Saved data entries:
┌──

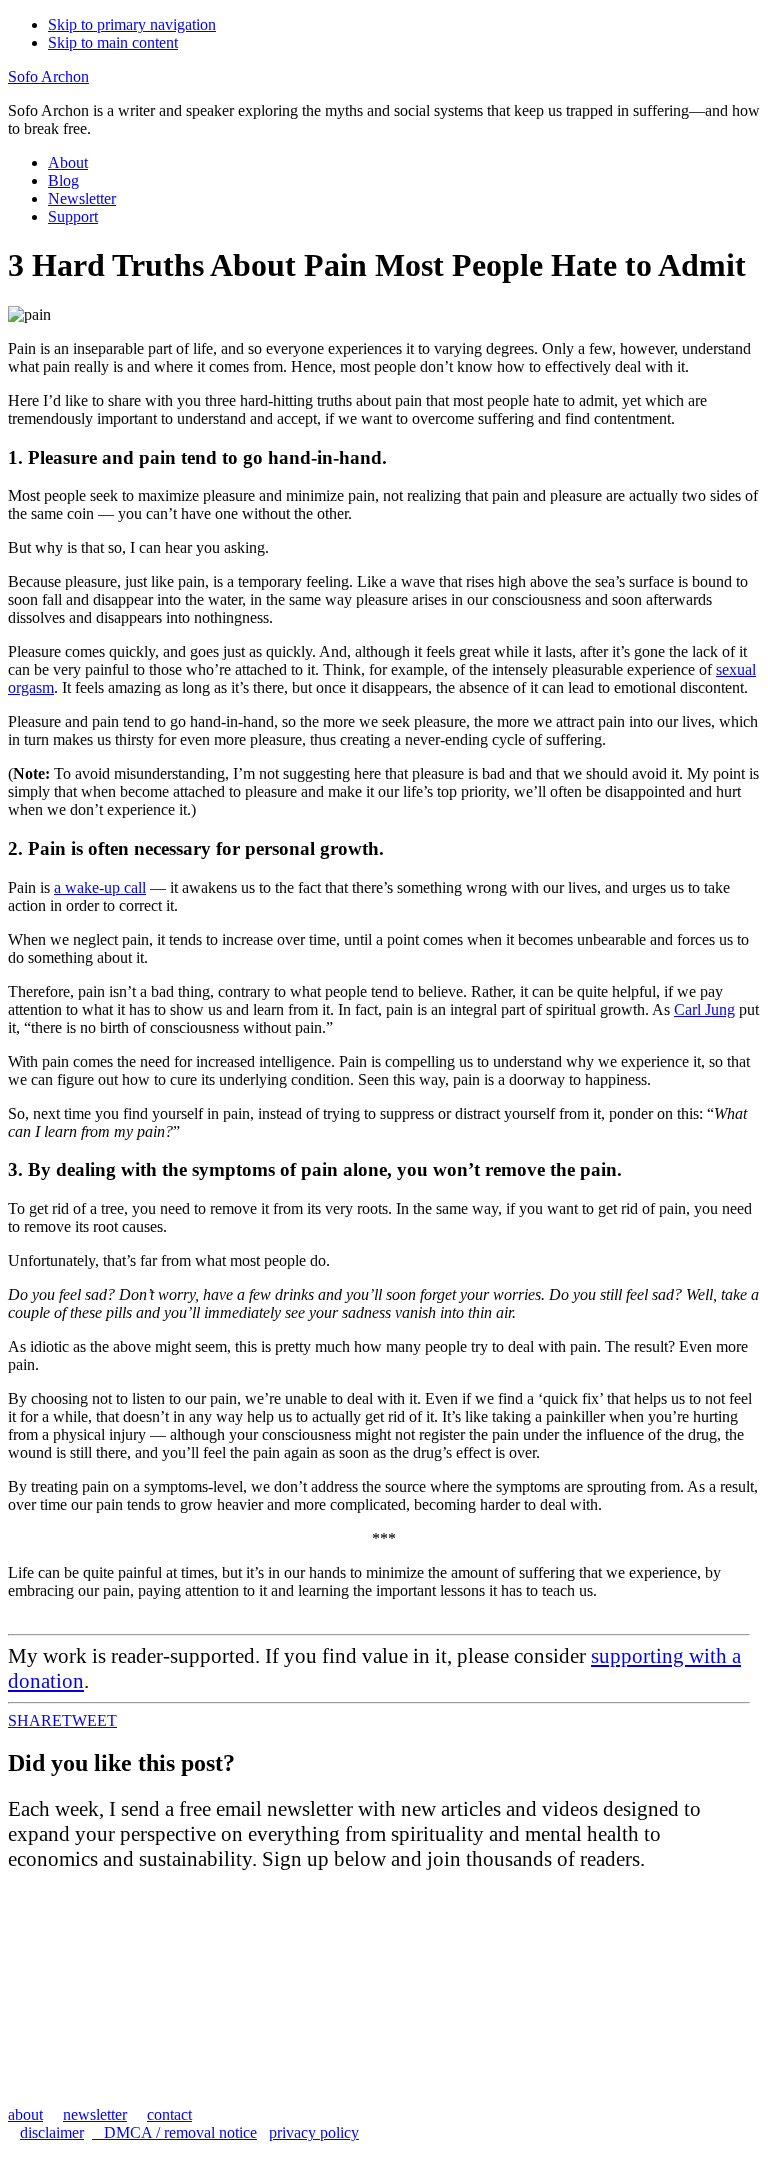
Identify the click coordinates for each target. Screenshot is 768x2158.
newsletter (95, 2114)
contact (169, 2114)
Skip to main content (113, 42)
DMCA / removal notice (174, 2132)
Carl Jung (704, 1009)
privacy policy (314, 2132)
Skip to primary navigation (132, 24)
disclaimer (52, 2132)
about (25, 2114)
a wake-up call (100, 887)
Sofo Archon (48, 76)
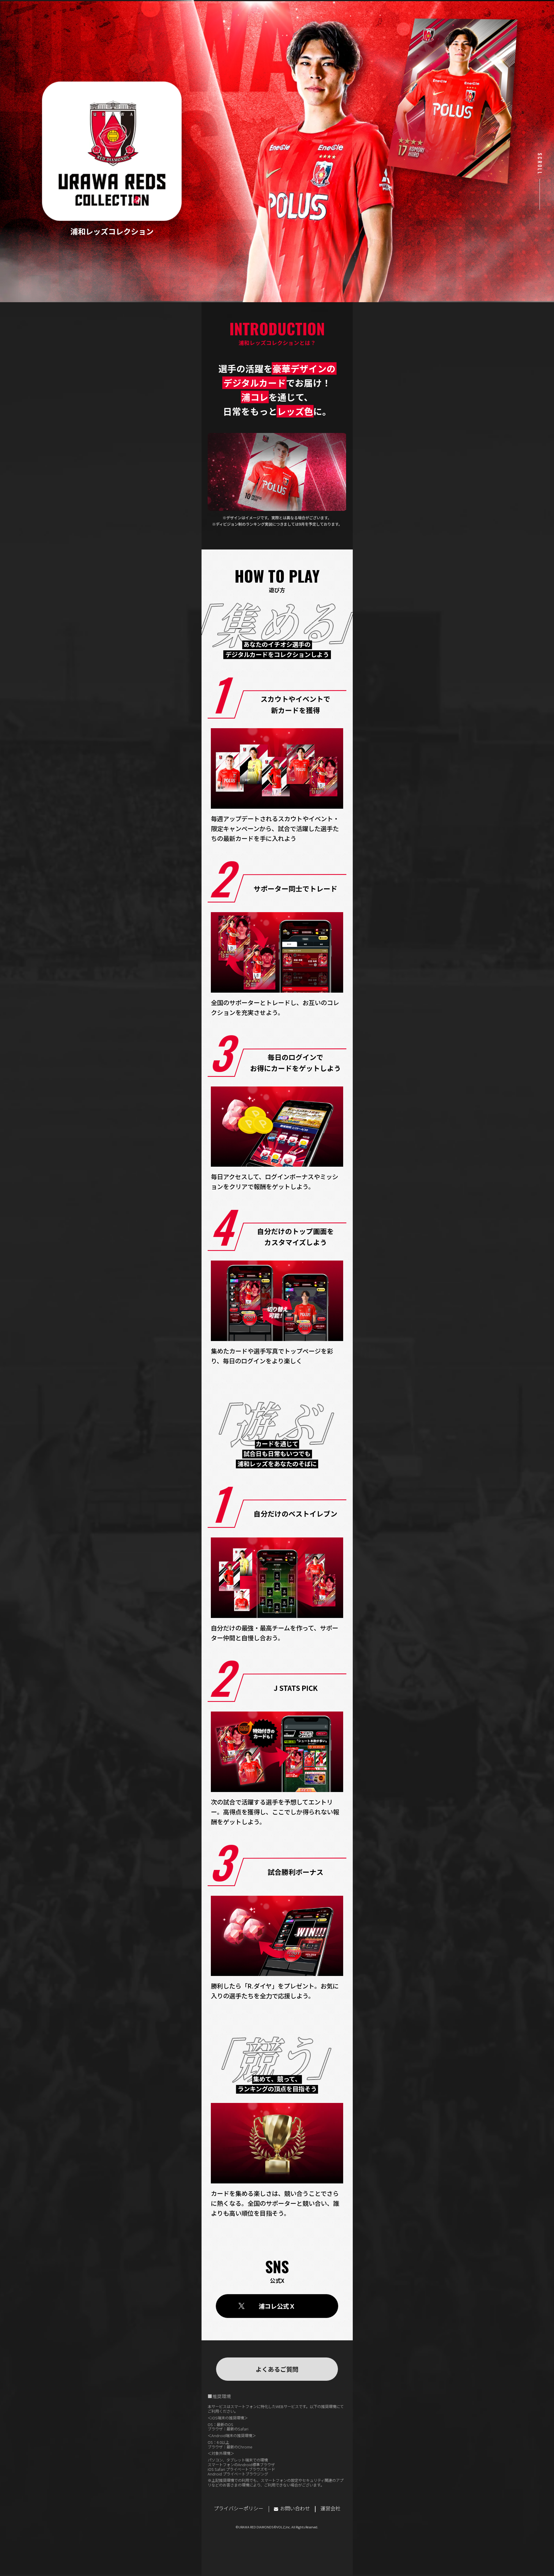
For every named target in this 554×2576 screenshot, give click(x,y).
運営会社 (330, 2508)
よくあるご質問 (277, 2368)
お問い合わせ (295, 2508)
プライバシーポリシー (238, 2508)
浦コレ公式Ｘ (277, 2305)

└──

### Directions
Each line above where the word "target" occurs should be returned in full.

### Answer to the problem
Identify the click coordinates for each target. Screenshot is 768x2158.
For every named target in this 554×2576 screenshot, give click(x,y).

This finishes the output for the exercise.